Last Friday, July 15, would have been the 94th birthday of one of my dearest dead loved ones.
I knew this as I sat in a big chair in the Kaiser chemo suite with my friend Judy Parke, who was sleeping on a gurney as her infusion of Herceptin flowed into the port in her upper right chest. I often tell Judy that she’s the poster girl for metastasized breast cancer, particularly every three weeks when we spend time in the chemo suite. I go with her to the infusions as often as I can. It’s a good opportunity to visit. She talks, and I scribe, writing down what’s been going on for her in her journal.
Last Friday, I watched Judy sleep since afternoons are her nap time. Usually her infusions are in the mornings. Robert, the rare male chemo nurse, turned off the lights in the cubicle, brought Judy two blankets, and she curled up and drifted off, her bright orange hair peeking out from the white blanket covering most of her. I wrote in her journal about the latest news: a new lesion in her brain, a trip to the ER that didn’t go well. She’s been doing this dance for four years—the cancer had spread to her liver and bones—and yet she’s still here after a mastectomy and a combination of Western medicine and alternative treatments. A walking miracle.
That’s when I thought about my friend Julie, another woman I’d known with carrot-colored hair and cancer. How appropriate that I was spending part of Julie’s birthday in a chemo suite with another friend battling cancer. She would have said, “Honey, there are no accidents.”
They didn’t know each other, but Julie and Judy have more in common than their hair color and me. They have both fought the good fight against a powerful disease. And when I think about what has sustained these women, it comes to two things: faith and perseverance. Each has had an unwavering belief in God. Each has been fearless about pursuing treatments that took harsh tolls on her body. Each has resolved to live as long as possible.

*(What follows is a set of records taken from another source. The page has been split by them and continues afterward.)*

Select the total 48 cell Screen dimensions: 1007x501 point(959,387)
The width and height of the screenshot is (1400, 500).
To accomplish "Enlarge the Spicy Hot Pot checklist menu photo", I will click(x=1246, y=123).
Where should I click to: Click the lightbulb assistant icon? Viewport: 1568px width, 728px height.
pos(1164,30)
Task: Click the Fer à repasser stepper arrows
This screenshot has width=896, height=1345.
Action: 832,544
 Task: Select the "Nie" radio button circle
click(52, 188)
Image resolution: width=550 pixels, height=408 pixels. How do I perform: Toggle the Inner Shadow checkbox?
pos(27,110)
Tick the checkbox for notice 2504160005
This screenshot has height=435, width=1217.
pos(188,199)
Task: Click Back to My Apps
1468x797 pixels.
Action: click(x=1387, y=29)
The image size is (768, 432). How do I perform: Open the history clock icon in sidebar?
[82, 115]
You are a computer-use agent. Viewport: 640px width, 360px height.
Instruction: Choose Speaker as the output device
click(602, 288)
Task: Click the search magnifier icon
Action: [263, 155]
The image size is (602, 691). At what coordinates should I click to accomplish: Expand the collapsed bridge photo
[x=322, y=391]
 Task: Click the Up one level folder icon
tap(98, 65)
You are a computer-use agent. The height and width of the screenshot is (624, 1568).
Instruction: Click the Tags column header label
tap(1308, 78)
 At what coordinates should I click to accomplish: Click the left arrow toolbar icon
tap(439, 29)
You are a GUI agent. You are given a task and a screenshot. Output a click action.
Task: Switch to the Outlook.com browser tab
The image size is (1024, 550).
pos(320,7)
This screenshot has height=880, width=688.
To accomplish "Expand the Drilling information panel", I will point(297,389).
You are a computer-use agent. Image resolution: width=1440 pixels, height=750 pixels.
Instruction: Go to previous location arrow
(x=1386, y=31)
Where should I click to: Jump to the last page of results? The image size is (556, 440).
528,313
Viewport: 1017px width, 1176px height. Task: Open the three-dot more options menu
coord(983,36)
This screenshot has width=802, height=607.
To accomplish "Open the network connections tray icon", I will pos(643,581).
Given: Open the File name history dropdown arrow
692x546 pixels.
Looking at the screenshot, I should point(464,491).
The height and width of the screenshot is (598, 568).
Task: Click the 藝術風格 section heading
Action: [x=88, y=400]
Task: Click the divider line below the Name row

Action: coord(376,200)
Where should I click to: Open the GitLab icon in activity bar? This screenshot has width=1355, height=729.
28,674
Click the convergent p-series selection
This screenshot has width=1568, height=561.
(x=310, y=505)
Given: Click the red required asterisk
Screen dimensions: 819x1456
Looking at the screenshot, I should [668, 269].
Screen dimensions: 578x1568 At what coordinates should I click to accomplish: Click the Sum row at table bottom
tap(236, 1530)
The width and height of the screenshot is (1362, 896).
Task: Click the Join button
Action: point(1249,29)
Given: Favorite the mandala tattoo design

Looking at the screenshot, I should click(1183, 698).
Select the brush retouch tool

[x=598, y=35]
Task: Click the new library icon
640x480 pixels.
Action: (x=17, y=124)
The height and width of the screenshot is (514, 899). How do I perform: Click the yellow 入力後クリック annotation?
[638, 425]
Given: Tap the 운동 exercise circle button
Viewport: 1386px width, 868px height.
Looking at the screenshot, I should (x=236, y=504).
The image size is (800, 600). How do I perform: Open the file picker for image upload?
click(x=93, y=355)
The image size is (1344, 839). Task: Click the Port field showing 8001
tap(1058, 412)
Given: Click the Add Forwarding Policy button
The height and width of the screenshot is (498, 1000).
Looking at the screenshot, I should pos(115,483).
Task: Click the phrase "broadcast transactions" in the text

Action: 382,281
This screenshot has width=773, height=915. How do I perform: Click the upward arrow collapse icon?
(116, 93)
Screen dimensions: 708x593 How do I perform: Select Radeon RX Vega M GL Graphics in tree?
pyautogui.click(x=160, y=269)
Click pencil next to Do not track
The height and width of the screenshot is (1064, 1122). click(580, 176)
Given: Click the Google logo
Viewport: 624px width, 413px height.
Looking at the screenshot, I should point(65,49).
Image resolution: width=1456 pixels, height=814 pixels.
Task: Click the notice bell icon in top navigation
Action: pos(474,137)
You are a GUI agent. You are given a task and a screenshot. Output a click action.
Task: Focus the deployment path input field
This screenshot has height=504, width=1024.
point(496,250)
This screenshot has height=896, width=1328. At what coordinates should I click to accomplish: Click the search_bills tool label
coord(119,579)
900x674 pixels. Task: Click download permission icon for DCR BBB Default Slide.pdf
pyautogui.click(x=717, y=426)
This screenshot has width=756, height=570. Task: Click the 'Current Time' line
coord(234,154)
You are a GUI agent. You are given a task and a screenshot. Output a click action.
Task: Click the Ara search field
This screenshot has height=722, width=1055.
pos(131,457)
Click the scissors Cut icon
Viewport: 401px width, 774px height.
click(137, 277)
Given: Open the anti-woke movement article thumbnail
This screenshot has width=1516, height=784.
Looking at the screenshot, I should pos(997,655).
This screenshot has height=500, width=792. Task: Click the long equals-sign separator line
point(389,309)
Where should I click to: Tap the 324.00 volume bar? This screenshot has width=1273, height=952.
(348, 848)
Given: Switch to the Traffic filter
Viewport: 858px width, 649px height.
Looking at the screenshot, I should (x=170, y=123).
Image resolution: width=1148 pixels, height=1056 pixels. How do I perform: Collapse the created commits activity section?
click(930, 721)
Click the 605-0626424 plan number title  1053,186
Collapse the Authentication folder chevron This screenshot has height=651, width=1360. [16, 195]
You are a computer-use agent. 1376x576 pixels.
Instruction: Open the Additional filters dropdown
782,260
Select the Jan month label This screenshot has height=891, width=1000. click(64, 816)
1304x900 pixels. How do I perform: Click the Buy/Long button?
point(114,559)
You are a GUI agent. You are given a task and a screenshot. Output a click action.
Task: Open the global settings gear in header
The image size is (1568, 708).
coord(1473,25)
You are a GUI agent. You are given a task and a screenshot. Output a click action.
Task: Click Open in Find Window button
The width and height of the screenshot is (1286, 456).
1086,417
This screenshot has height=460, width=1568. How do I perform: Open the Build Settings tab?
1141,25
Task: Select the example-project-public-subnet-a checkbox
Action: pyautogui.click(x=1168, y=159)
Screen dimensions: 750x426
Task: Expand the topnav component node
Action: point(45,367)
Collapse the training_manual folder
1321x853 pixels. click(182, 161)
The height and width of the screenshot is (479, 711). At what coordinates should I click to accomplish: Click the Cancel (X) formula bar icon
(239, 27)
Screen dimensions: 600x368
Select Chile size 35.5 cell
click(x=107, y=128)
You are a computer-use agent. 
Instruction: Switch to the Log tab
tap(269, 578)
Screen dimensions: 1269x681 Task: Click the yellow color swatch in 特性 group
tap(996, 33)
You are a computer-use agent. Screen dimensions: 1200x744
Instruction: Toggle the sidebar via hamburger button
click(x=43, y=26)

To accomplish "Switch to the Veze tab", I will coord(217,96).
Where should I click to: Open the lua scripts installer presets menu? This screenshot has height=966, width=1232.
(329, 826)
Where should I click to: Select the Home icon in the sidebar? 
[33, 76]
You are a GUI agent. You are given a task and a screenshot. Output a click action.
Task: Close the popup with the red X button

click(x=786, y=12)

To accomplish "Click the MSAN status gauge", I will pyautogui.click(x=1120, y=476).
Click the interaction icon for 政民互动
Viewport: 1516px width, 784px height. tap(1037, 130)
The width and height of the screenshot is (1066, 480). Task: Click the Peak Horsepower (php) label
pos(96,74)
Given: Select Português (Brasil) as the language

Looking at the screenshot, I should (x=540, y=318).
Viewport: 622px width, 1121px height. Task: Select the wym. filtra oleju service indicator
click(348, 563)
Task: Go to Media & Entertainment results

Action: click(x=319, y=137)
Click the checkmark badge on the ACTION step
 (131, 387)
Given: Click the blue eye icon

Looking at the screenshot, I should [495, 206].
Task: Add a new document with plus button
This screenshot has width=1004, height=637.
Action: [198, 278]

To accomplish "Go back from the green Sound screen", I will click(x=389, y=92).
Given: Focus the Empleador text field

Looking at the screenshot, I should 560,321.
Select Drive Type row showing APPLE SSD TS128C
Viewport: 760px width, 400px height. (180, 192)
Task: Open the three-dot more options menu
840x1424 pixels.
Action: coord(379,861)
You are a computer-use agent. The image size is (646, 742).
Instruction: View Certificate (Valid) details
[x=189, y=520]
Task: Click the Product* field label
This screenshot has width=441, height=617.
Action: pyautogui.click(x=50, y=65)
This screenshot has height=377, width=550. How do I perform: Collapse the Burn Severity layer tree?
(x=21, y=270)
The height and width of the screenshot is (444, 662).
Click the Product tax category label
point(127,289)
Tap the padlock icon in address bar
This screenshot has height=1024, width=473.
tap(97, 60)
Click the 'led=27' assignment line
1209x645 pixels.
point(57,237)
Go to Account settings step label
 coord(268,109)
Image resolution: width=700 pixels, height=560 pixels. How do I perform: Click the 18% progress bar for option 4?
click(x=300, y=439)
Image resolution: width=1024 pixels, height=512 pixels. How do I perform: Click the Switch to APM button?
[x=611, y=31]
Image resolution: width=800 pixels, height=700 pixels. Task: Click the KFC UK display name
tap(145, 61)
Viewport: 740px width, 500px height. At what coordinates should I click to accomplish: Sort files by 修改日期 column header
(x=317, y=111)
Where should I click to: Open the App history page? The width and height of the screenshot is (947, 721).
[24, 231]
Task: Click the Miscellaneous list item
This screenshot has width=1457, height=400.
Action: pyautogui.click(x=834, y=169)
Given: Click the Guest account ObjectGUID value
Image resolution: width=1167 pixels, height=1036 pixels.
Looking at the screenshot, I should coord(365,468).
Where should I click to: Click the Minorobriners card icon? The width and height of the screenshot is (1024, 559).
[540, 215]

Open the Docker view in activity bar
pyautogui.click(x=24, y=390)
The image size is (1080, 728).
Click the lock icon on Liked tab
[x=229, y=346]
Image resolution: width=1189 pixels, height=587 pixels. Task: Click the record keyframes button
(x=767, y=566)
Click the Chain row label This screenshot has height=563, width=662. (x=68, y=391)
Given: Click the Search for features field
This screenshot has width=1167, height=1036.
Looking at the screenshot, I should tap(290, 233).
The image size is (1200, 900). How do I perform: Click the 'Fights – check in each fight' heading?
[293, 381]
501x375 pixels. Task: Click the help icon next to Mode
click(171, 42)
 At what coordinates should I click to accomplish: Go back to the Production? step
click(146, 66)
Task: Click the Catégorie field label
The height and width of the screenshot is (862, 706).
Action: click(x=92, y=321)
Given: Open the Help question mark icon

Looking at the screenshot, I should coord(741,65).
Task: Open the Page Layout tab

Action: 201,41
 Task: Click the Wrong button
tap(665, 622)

During the last six months of Julie’s life, I spent one or two afternoons each week in her home, giving her son Bobby a bit of respite from his caretaking duties. I was happy to be there, soaking up as much time as I could with a woman who was like a second mother to me. I remember wondering aloud if I was practicing for cancer later in my own life.
“Oh, honey, no,” Julie said. “This isn’t your disease. But you’re going to be around it a lot.”
I didn’t question that statement. Julie believe many things, stated them as unequivocal fact. I was never quite sure what to think. Toward the end of her life, as she was caught in that hazy, morphined place between this world and the next, she was touching my hair and whispering, “pretty.” Then she looked into my eyes with her piercing blue ones and said, “Honey, you’re an angel.”
When modesty pushed protests from my lips, she shook her head. “It’s not a compliment,” she said. “It’s a job description.”
Julie died in 1998 after her long battle with rectal cancer. She half-joked that the cancer resulted from trying to poop out two ex-husbands. Julie was a holistic health nurse—in fact, she was one of my mother’s first holistic health teachers in the 1970s at UC Davis. She worked for an M.D. named Carl Simonton who had people with cancer practicing meditation and visualization to help them heal. A good number of patients did, solidifying Julie’s belief that mind, body and spirit work together to produce miracles.
To me, Judy is one of those miracles—still here, fighting the good fight, using every means she can find… including more than one angel. I am honored to be one of them.